• **TEXTE**:
........

« Je n’ai plus la force de me battre »

En s’interposant lors de manifestations étudiantes, un enseignant-chercheur a-t-il manqué à son devoir de neutralité ? Cette affaire vieille de cinq ans arrive à son terme. Nous étions au procès.

— Le 5 juillet 2023

Coup de tonnerre. En ce 18 mai 2018, la salle d’examen de l’université de Nantes aurait dû être en pleine effervescence. Mais elle est vide. Seuls les cris lointains d’étudiants révoltés viennent perturber le silence. À l’entrée de la salle, près de 200 d’entre eux se bousculent et réclament des explications. Et pour cause, leurs cartes d’étudiant ont été réquisitionnées par l’agent de sécurité avant le début de l’épreuve. Au milieu de cette jeunesse révoltée, deux enseignants-chercheurs tentent tant bien que mal de s’interposer. L’un d’eux est M. X, alors bien loin de se douter que son implication dans cet évènement l’amènerait aujourd’hui à sa quatrième comparution devant le Cneser disciplinaire.

« M. X a bel et bien alimenté la tension qui régnait au sein du groupe d’étudiants »

........

• **CONSIGNE 1**: Dans les enregistrements, reprenez les lignes en commençant à celle qui contient « You are a computer-use » et en terminant à celle qui contient « point(360,436) ». Substituez « Select » par « Choose » sans rien modifier d'autre.

• **DONNÉES ENREGISTRÉES**:
........

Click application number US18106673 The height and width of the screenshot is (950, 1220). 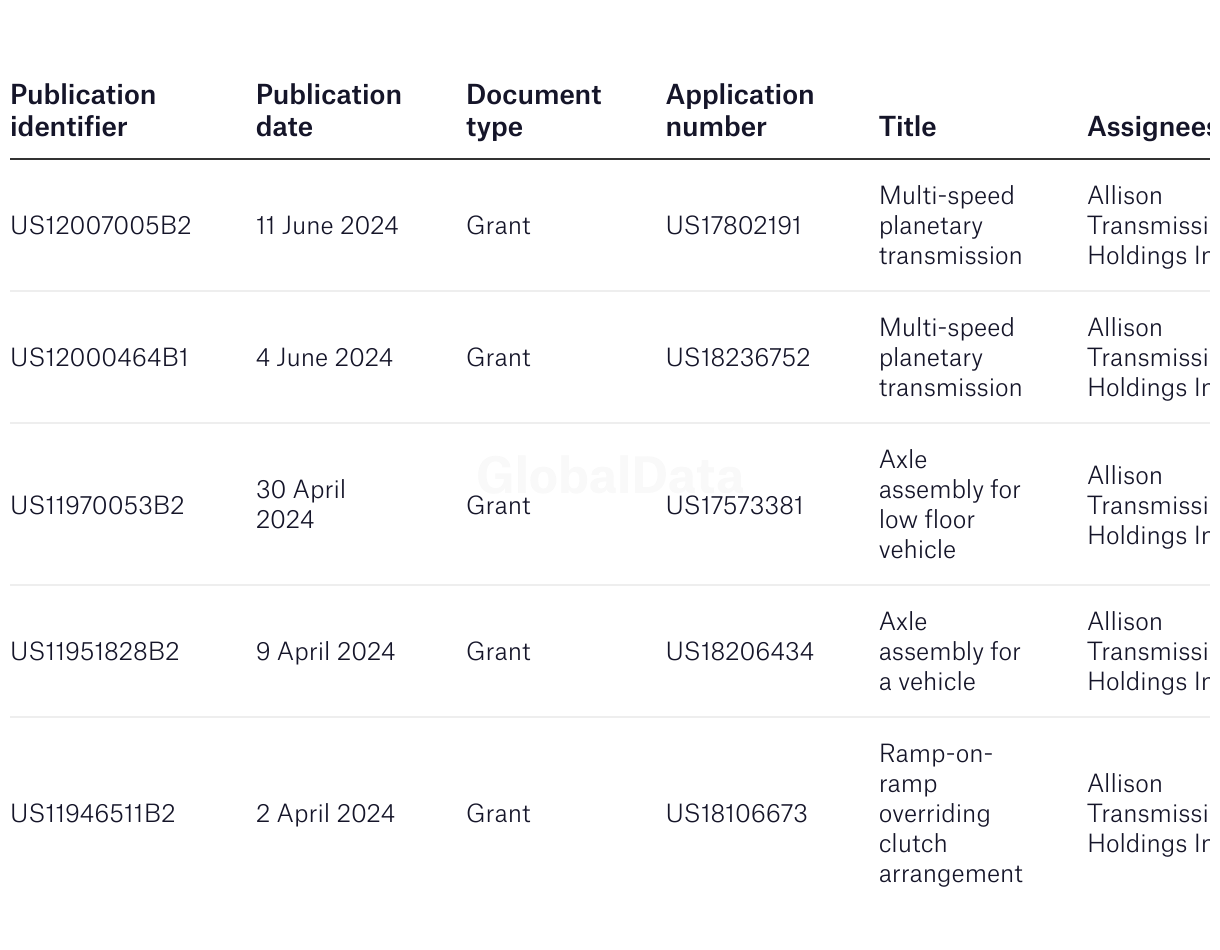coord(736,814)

........

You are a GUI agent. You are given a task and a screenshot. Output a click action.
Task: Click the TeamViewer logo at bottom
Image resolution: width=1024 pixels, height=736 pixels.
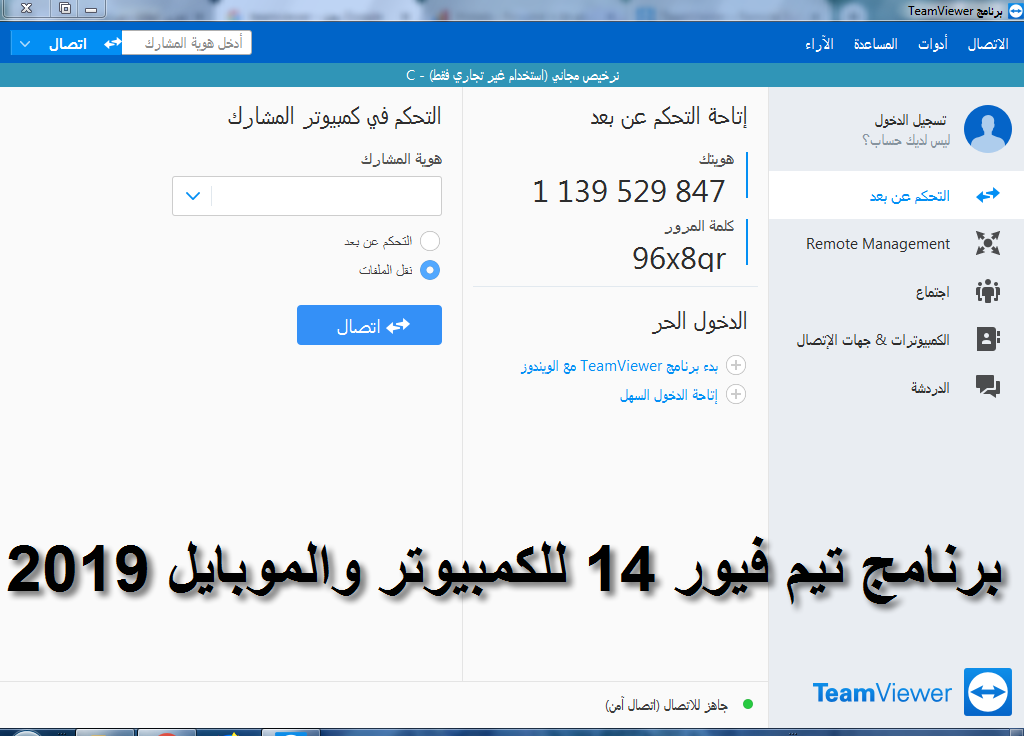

........

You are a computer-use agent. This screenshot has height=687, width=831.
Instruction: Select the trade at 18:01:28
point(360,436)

........

• **CONSIGNE 2**: Recopiez à l'identique le passage du texte en commençant par « En s’interposant lors » et en terminant par « étions au procès. ».

• **RÉPONSE ATTENDUE 1**:
You are a computer-use agent. This screenshot has height=687, width=831.
Instruction: Choose the trade at 18:01:28
point(360,436)

• **RÉPONSE ATTENDUE 2**:
En s’interposant lors de manifestations étudiantes, un enseignant-chercheur a-t-il manqué à son devoir de neutralité ? Cette affaire vieille de cinq ans arrive à son terme. Nous étions au procès.